Todo mundo fingiu que não via, conveniente, né?

Mas, daí decidi questionar e os policiais , que faziam uma abordagem a jovens negros  e a mão armada fez aquela cara de censura  explícita : A senhora está com eles?- perguntaram.

Como a resposta  foi  negativa, por contato visual a  mensagem no olhar do policial  foi claríssima:- Vaze!

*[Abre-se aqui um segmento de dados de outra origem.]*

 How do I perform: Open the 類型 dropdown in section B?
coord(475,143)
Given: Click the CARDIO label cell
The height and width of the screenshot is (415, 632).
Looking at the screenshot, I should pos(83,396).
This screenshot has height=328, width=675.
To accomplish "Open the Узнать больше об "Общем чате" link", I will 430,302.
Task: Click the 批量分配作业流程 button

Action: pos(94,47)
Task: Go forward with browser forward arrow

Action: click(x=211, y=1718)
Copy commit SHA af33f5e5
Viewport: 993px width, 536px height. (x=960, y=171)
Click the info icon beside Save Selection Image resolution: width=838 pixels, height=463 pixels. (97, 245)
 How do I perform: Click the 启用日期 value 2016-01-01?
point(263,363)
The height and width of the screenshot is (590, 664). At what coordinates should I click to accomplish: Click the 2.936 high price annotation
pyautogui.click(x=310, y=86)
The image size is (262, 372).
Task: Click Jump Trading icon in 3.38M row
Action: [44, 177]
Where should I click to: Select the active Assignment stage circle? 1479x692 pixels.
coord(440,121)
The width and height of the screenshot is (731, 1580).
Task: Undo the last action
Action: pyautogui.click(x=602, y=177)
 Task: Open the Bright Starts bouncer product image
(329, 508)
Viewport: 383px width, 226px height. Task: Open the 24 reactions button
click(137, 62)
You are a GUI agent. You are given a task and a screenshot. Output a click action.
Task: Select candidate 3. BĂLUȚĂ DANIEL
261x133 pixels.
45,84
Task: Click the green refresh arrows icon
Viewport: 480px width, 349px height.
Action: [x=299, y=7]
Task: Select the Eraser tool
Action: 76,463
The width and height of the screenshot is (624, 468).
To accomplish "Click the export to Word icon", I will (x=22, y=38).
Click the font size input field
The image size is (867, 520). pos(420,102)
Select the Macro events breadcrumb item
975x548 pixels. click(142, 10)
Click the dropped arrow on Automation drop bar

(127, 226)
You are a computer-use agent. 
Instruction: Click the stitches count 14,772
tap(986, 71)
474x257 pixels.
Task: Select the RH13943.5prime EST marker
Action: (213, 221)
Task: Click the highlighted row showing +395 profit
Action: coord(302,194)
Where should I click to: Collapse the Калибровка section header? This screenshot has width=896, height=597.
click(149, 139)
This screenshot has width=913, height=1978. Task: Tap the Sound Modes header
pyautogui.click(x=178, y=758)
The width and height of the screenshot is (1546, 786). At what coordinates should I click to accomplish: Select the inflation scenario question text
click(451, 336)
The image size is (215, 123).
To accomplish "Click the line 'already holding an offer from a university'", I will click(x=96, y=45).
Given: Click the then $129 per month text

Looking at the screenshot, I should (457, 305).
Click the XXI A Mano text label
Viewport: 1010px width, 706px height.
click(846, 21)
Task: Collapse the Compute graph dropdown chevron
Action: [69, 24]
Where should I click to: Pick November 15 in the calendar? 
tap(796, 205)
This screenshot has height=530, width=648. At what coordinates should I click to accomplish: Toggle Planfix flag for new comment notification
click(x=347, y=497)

Vazei, porque a desvantagem era nítida.

Depois conheci e conversei, rapidamente, com Lenilda Luna  e Leo Péricles, mas o questionamento persiste:  Por que a abordagem na entrada, no Marco dos Corais, era só  para jovens pretos?

Ainda, é?

Ninguém me contou, esse causo.

Gente, eu vi!

O Governo do estado de Alagoas precisa criar um Protocolo Antirracista para Segurança Pública, tipo: ‘ muitas vezes, o elemento suspeito é branco.’

Simples, assim.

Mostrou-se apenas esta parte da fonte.